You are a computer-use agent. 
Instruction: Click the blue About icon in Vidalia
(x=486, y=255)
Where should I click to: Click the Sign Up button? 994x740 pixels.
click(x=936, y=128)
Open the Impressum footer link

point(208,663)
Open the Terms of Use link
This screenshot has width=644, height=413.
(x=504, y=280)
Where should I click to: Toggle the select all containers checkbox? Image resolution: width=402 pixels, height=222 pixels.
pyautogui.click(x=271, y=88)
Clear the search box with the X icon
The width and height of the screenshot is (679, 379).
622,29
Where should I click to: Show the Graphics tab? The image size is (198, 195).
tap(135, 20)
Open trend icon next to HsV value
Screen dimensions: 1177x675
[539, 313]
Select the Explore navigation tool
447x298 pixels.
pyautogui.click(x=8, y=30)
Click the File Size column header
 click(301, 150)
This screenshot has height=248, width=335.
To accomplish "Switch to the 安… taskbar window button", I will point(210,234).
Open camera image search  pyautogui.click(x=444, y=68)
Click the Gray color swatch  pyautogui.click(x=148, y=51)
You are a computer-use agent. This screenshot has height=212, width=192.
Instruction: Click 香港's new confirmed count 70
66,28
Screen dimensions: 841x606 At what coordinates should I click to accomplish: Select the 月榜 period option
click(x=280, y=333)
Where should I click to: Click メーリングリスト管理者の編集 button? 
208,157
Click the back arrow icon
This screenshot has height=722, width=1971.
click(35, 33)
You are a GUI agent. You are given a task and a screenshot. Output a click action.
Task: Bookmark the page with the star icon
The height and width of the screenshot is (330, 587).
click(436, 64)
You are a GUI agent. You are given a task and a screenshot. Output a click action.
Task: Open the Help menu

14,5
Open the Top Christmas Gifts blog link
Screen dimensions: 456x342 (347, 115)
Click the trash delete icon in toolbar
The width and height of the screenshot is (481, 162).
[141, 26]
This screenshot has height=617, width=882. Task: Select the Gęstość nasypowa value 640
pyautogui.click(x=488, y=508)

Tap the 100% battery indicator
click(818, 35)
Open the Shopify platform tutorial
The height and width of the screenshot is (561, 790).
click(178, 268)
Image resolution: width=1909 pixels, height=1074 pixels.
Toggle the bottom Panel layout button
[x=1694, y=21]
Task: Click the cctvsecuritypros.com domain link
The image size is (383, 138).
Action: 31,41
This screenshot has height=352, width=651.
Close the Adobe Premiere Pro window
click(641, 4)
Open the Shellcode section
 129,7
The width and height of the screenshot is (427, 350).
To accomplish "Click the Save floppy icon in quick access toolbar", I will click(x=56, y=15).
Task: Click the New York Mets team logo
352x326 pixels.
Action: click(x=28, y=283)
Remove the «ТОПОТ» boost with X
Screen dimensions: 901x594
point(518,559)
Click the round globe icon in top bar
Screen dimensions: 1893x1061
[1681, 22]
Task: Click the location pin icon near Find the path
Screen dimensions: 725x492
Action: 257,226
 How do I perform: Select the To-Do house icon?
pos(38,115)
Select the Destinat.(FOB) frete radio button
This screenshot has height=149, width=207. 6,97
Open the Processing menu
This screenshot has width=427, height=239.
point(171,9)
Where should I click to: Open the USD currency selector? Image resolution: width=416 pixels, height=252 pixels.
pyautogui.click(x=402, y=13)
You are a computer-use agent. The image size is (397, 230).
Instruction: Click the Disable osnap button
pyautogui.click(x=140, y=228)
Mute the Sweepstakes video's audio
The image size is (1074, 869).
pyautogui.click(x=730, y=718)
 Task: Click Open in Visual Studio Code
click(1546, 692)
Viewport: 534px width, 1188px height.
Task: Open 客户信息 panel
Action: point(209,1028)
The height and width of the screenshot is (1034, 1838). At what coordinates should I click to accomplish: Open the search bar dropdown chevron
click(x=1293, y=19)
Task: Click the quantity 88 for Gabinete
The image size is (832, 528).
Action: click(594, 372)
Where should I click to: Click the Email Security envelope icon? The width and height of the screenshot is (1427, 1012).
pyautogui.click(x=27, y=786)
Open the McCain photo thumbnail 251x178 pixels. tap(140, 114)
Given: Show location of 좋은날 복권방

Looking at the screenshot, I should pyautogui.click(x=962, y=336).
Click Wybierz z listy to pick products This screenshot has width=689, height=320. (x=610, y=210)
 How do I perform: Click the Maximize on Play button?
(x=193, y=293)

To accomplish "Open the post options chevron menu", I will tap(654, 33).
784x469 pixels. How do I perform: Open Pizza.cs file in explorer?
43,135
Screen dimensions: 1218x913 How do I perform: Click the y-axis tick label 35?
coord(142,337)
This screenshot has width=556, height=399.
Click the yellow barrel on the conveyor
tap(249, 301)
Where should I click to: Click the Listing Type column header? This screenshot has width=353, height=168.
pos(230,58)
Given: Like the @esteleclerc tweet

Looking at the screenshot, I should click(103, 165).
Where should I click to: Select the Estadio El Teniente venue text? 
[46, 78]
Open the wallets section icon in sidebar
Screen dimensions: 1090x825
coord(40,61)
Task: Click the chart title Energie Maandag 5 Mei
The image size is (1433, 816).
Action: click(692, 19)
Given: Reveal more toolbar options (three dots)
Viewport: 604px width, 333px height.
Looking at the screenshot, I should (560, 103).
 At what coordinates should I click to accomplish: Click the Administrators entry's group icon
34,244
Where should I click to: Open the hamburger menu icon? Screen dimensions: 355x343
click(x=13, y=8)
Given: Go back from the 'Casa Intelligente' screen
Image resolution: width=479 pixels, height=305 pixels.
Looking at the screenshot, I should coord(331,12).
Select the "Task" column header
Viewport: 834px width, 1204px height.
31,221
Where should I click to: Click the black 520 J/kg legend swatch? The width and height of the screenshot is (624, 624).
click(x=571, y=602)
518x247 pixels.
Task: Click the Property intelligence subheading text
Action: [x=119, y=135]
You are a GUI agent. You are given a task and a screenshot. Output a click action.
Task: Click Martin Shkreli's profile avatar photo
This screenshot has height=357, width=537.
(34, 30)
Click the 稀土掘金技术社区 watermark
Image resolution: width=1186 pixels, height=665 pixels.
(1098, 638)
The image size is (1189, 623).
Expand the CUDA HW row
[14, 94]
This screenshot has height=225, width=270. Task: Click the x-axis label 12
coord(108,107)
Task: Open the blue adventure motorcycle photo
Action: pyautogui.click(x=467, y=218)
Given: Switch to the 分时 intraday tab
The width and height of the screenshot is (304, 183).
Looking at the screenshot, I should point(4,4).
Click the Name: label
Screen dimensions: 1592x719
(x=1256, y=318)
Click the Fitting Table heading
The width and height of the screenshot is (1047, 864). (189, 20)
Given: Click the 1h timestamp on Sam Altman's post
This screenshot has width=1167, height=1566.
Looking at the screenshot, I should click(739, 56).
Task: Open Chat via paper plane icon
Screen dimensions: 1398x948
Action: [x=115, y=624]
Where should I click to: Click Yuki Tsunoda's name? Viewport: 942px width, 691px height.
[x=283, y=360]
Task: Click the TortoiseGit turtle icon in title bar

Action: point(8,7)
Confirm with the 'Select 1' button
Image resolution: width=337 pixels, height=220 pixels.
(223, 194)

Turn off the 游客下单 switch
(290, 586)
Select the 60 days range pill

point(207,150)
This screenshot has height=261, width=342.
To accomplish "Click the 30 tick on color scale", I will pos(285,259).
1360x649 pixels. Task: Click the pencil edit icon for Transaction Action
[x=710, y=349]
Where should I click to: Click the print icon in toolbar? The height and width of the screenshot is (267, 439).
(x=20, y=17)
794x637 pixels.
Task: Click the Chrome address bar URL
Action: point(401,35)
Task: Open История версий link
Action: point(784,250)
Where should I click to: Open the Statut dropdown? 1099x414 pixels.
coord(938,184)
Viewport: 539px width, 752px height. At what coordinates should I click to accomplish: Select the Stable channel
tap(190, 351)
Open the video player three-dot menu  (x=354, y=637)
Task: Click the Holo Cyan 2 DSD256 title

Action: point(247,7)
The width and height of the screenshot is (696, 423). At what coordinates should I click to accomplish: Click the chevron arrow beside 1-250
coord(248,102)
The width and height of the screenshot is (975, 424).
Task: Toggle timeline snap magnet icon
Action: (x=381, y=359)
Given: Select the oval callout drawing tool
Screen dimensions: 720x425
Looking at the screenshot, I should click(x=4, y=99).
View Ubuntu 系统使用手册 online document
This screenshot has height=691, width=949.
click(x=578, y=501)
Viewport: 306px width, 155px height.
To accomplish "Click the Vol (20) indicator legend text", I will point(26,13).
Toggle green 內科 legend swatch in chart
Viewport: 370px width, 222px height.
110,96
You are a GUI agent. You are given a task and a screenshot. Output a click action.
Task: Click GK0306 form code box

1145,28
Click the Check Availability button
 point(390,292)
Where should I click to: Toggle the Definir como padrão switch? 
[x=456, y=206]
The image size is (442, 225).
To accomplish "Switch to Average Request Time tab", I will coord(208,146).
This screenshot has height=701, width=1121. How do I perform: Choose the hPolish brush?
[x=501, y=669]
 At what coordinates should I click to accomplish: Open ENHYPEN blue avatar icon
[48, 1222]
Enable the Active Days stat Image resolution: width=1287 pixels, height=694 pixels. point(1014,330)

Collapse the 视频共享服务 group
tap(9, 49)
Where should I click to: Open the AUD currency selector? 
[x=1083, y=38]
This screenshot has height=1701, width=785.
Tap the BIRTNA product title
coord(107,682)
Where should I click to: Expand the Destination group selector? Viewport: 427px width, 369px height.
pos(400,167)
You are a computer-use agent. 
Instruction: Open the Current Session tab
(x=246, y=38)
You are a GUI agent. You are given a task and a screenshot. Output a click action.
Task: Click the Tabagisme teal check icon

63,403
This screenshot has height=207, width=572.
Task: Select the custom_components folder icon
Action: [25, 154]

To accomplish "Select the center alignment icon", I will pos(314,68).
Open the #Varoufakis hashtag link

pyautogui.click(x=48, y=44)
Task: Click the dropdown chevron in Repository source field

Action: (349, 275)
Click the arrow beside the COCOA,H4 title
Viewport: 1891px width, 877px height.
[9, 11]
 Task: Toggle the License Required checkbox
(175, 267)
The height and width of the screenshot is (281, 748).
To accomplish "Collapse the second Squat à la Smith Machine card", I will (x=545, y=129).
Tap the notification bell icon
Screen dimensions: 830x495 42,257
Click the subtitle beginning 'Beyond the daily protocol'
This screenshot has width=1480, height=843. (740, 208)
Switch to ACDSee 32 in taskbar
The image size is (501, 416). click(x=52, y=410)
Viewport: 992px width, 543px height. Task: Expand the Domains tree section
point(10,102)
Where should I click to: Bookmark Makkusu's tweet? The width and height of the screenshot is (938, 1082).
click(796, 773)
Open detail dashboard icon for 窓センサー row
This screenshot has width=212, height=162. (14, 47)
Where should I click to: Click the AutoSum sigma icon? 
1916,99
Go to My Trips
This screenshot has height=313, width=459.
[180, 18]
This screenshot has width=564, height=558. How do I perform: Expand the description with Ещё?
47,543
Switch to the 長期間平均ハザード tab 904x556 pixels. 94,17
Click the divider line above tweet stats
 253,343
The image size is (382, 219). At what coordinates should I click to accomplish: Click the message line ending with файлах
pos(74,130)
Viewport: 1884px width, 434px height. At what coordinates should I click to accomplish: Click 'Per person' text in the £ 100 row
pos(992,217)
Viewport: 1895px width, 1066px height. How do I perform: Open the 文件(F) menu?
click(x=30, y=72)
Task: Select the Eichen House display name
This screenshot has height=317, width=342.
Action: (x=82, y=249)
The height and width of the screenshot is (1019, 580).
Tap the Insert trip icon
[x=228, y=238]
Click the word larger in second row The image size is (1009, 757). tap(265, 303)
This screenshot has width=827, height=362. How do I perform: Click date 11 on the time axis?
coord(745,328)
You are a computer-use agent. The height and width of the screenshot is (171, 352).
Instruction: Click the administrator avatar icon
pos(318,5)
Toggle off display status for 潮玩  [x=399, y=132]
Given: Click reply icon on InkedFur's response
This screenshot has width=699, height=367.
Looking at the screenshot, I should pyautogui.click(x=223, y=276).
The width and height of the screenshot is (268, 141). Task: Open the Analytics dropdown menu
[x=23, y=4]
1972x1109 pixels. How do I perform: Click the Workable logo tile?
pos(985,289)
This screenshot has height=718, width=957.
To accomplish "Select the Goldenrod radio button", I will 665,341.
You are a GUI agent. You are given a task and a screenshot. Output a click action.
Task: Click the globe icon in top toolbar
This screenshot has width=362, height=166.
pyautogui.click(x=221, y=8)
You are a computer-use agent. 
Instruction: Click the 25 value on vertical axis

--

_What needs to be done_
Please find each of the lines above that contains the word "beside" and copy those lines out in full.

_Written answer_
The width and height of the screenshot is (696, 423). At what coordinates should I click to accomplish: Click the chevron arrow beside 1-250
Click the arrow beside the COCOA,H4 title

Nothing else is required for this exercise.